_DOCUMENT TEXT_
# # # # #
So, how can we manage this? Be mindful of your emotional state while consuming news. Notice if your heart rate increases or if your breathing quickens. Take a moment to calm your breathing. Ask yourself: why am I looking at this, and what do I hope to gain? This can help ground you in reality. If you choose to consume news, set a schedule and limit your exposure. Avoid starting or ending your day with news. “The key is to refocus on the details of your real life, rather than allowing the news to dominate your waking or resting moments,” advises Shelley Treacher.
Have you sensed the growing tension in the atmosphere? The increased impatience in queues, the aggressive behaviour of commuters, the impatient honking of drivers, and the abruptness of emails? It seems like the pandemic has triggered a wave of bad behaviour. From unruly passengers on flights to disrespectful notes on parked cars and ill-treatment of waiting staff, the signs are everywhere. Even as restrictions lift, the anticipated joy and camaraderie seem to be replaced by a general sense of irritation. So, what’s causing this widespread annoyance and how can we prevent it from affecting us?
During the pandemic, we quickly adapted to a life of rules and restrictions to curb the spread of the virus. This adaptation, while necessary, may have led to compassion fatigue and a heightened sense of self-preservation due to isolation. A report by the University of Arizona College of Medicine suggests that anger and aggression are common outcomes of thwarted individual goals, according to the frustration-aggression hypothesis. After being unable to live freely for two years, it seems we’re now trying to make up for lost time. This behaviour is often rooted in fear, leading to feelings of helplessness, annoyance over trivial matters, and outward hostility. The revelation of government officials flouting rules and partying has only added fuel to the fire.
The constant barrage of news, the inability to control ongoing catastrophes, and the blurring of real-life and online interactions have made us more cynical and impatient. Technology has made it easier to push boundaries, whether it’s cancelling meetings at the last minute or sending dismissive replies to well-thought-out emails. While we may feel absolved by informing someone of our inability to attend a meeting just ten minutes prior, it’s likely to leave the other person fuming.
Rudeness, it seems, is as contagious as the virus itself. If someone treats you poorly, you’re more likely to pass on the negativity. Each interaction we have is influenced by the behaviour of the person we interacted with previously, creating a vicious cycle of rudeness, aggression, and entitlement. So, how do we navigate this? The key is to remain calm, positive, and professional. Imagine someone you respect is observing you and act accordingly. If someone takes your parking space, let it go. Reacting negatively only provides temporary relief and can lead to regret or escalation. Responding politely to rudeness can defuse the situation and make the other person realise their behaviour is unjustified. Practise self-control and avoid retaliation. Accepting responsibility for your actions rather than blaming others is the quickest way to resolution. Stand up against bad behaviour, but aim to be a calming influence rather than adding to the drama. Engage in physical exercise, try journaling, or play a video game to release pent-up frustration.
# # # # #
[Stored data]
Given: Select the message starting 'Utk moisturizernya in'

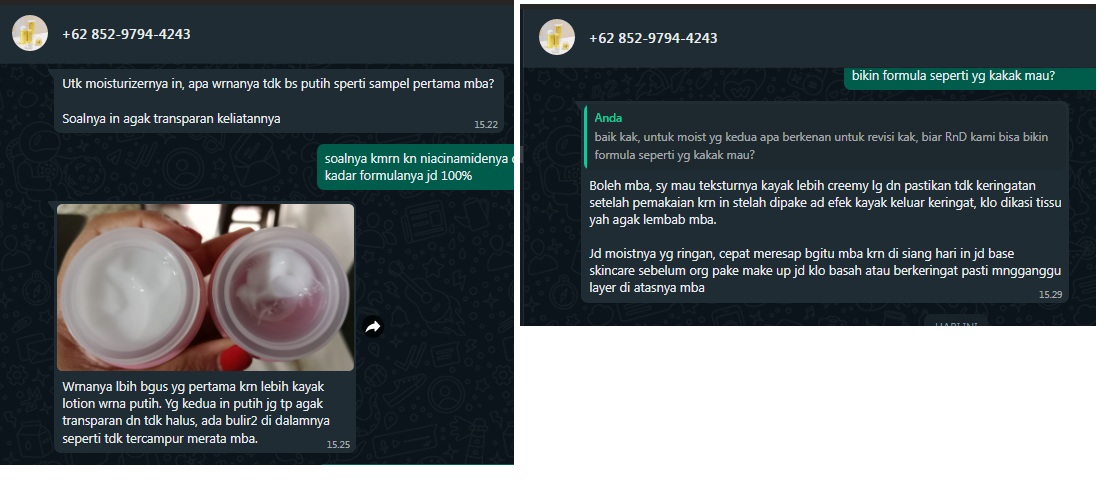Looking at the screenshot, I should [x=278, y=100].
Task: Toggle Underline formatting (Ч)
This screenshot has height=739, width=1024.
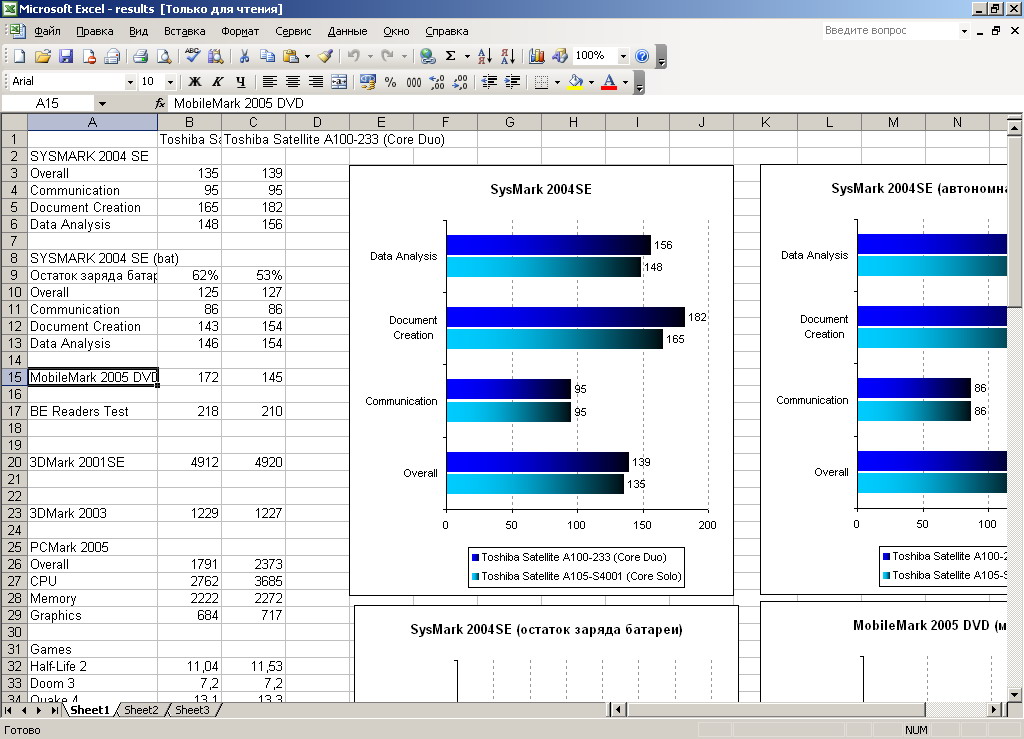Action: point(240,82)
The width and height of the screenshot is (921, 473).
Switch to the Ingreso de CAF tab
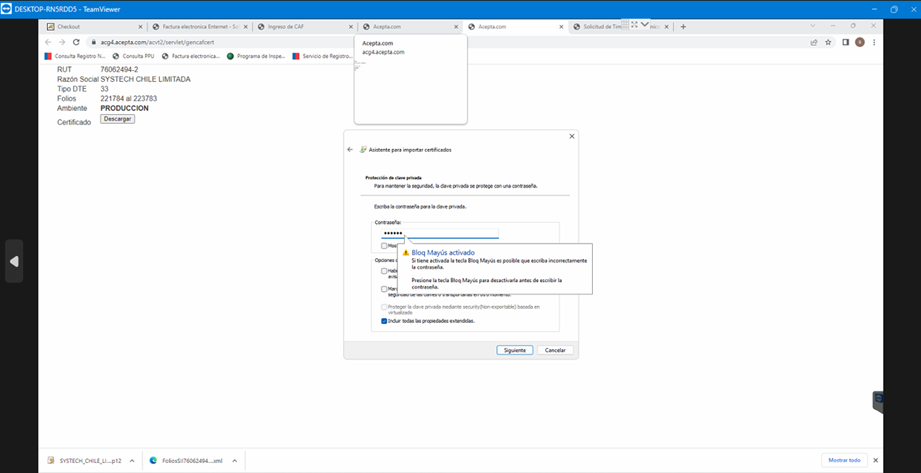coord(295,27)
# # # # #
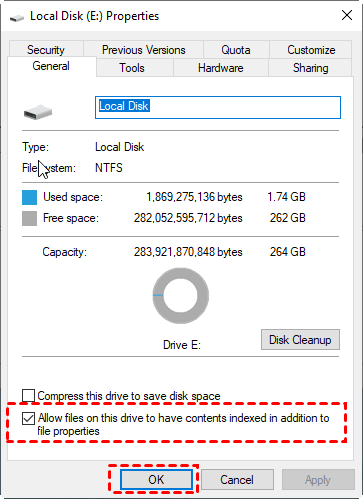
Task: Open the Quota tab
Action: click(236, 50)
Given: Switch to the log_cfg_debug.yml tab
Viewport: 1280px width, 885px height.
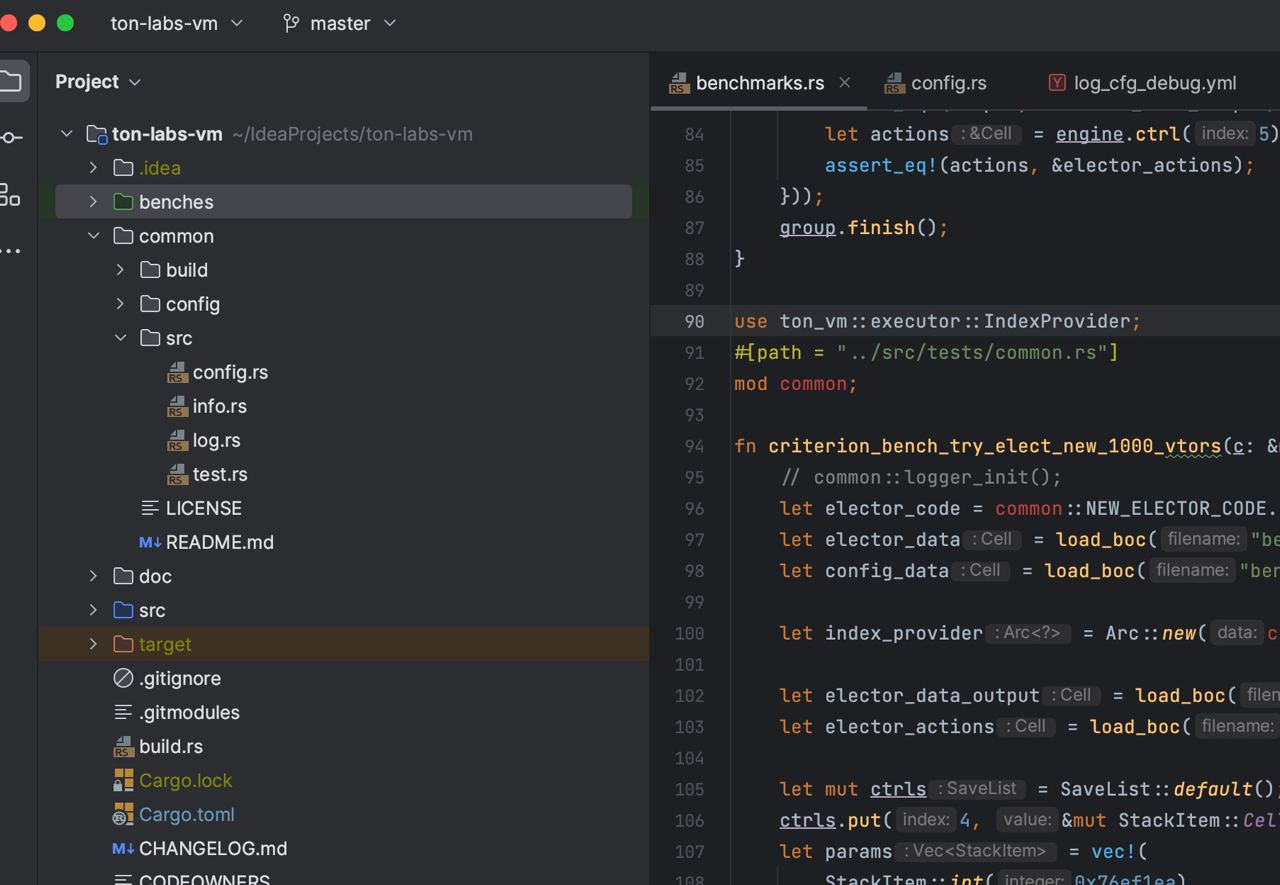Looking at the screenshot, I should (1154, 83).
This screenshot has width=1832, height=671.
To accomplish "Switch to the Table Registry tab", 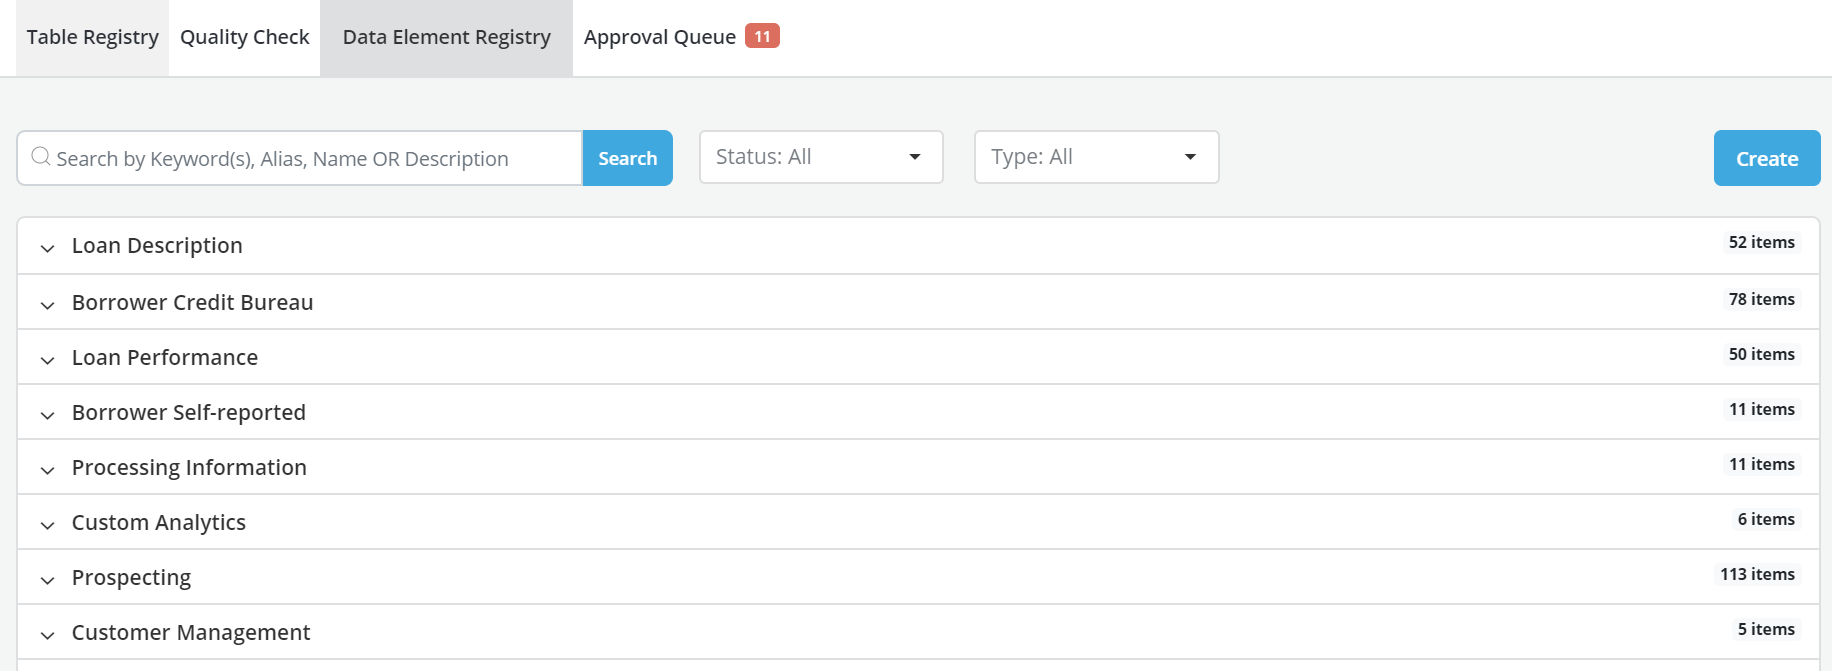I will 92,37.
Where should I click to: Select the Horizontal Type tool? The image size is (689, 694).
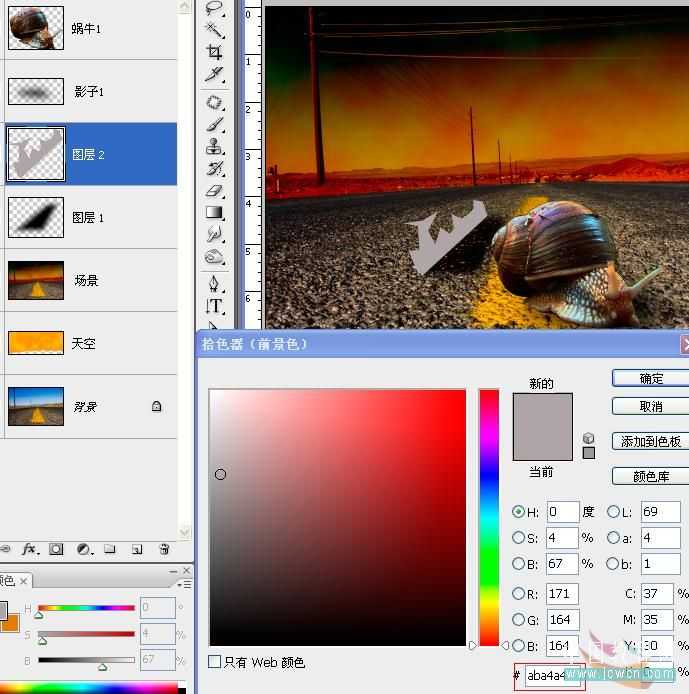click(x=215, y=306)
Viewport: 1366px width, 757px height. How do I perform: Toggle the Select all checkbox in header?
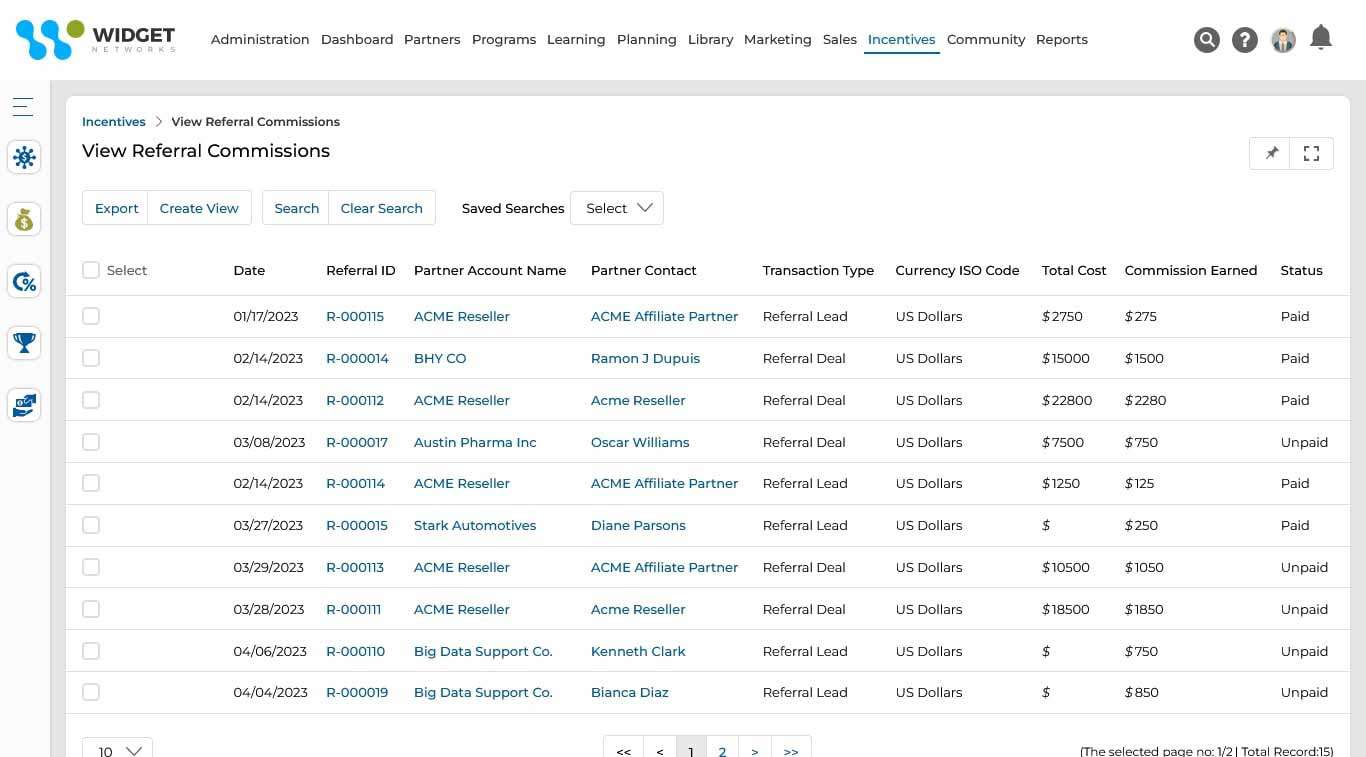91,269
# # # # #
_ACTION ITEM_
Update the text on post-pandemic rudeness, starting with "So, how can" and going on through "advises Shelley Treacher.", so that "headlines" stands in place of "news" each time it occurs.

_OUTPUT_
So, how can we manage this? Be mindful of your emotional state while consuming headlines. Notice if your heart rate increases or if your breathing quickens. Take a moment to calm your breathing. Ask yourself: why am I looking at this, and what do I hope to gain? This can help ground you in reality. If you choose to consume headlines, set a schedule and limit your exposure. Avoid starting or ending your day with headlines. “The key is to refocus on the details of your real life, rather than allowing the headlines to dominate your waking or resting moments,” advises Shelley Treacher.